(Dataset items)
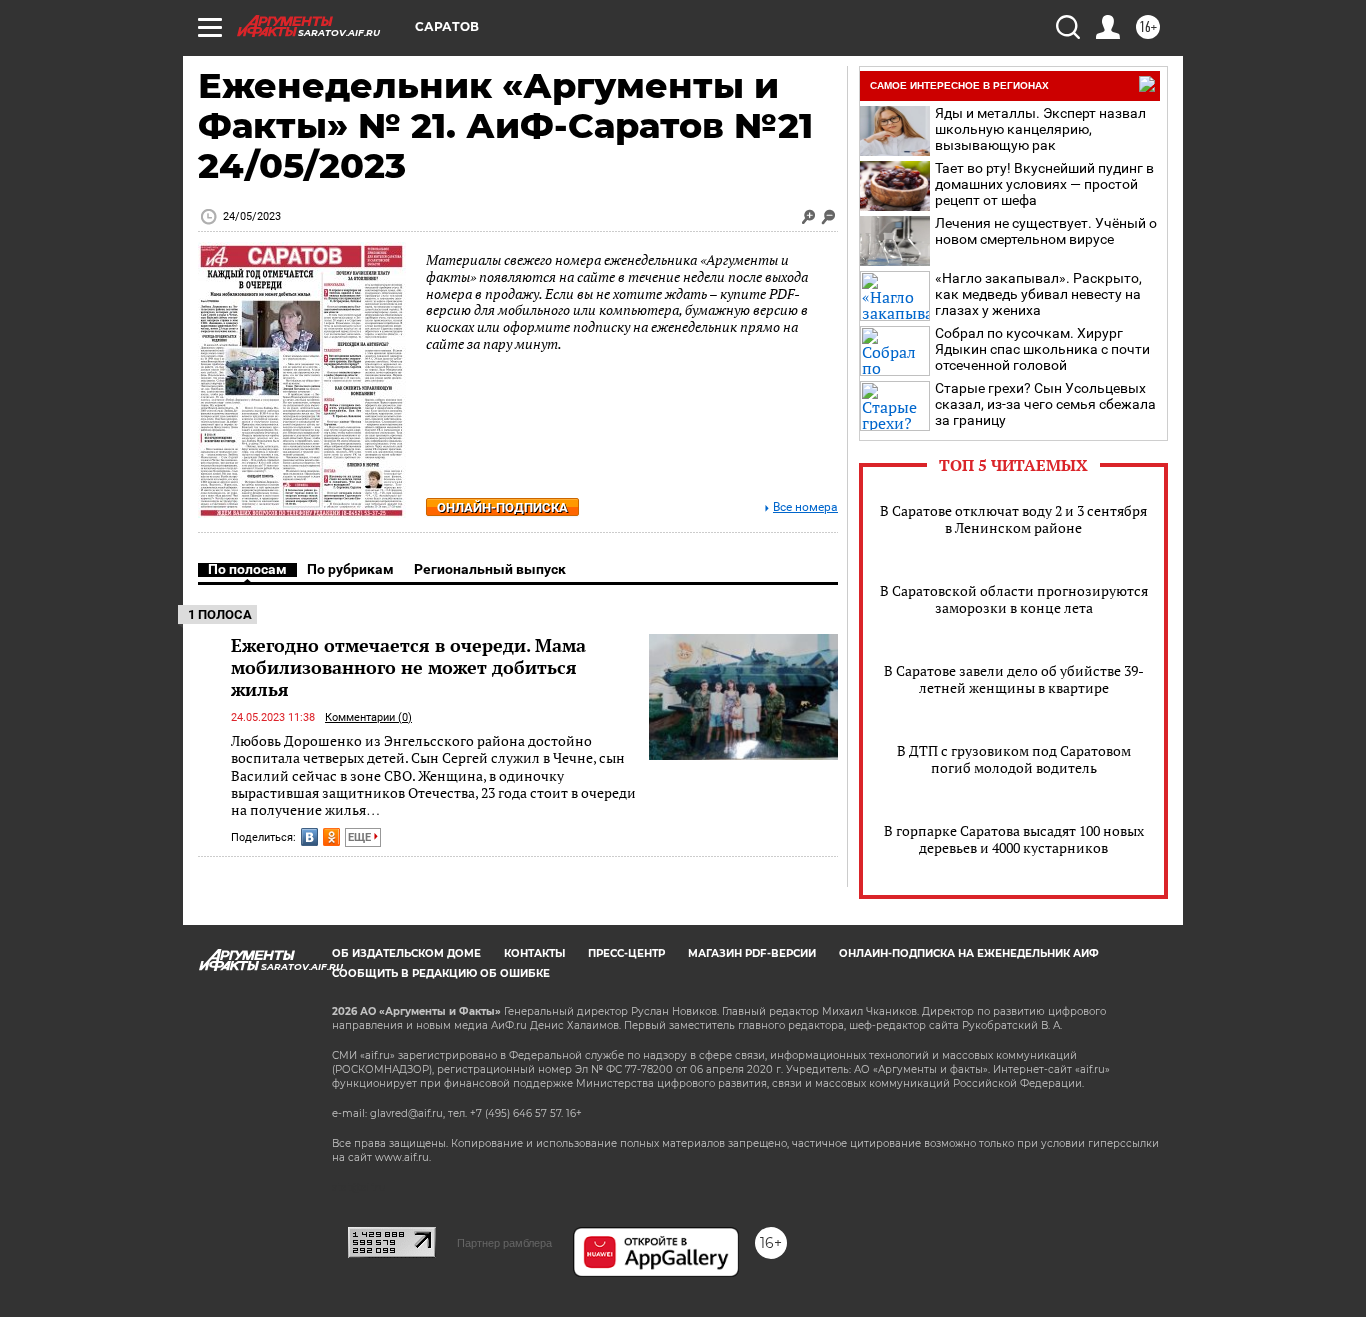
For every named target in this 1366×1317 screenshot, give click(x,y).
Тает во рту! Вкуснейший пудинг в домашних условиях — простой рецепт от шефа (1044, 184)
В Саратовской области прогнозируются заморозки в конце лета (1014, 599)
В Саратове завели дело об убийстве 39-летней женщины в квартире (1014, 679)
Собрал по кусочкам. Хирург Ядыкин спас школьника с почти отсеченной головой (1042, 349)
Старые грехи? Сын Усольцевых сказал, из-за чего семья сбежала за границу (1045, 404)
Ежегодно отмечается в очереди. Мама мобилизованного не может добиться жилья (408, 667)
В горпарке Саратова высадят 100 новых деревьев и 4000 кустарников (1014, 839)
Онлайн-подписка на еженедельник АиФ (969, 953)
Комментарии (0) (368, 717)
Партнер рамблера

WHAT YOU NEED TO DO — Without the pictures, copy out all the records above exactly.

WRITTEN SOLUTION —
For every named target in this 1366×1317 screenshot, give click(x,y).
Тает во рту! Вкуснейший пудинг в домашних условиях — простой рецепт от шефа (1044, 184)
В Саратовской области прогнозируются заморозки в конце лета (1014, 599)
В Саратове завели дело об убийстве 39-летней женщины в квартире (1014, 679)
Собрал по кусочкам. Хирург Ядыкин спас школьника с почти отсеченной головой (1042, 349)
Старые грехи? Сын Усольцевых сказал, из-за чего семья сбежала за границу (1045, 404)
Ежегодно отмечается в очереди. Мама мобилизованного не может добиться жилья (408, 667)
В горпарке Саратова высадят 100 новых деревьев и 4000 кустарников (1014, 839)
Онлайн-подписка на еженедельник АиФ (969, 953)
Комментарии (0) (368, 717)
Партнер рамблера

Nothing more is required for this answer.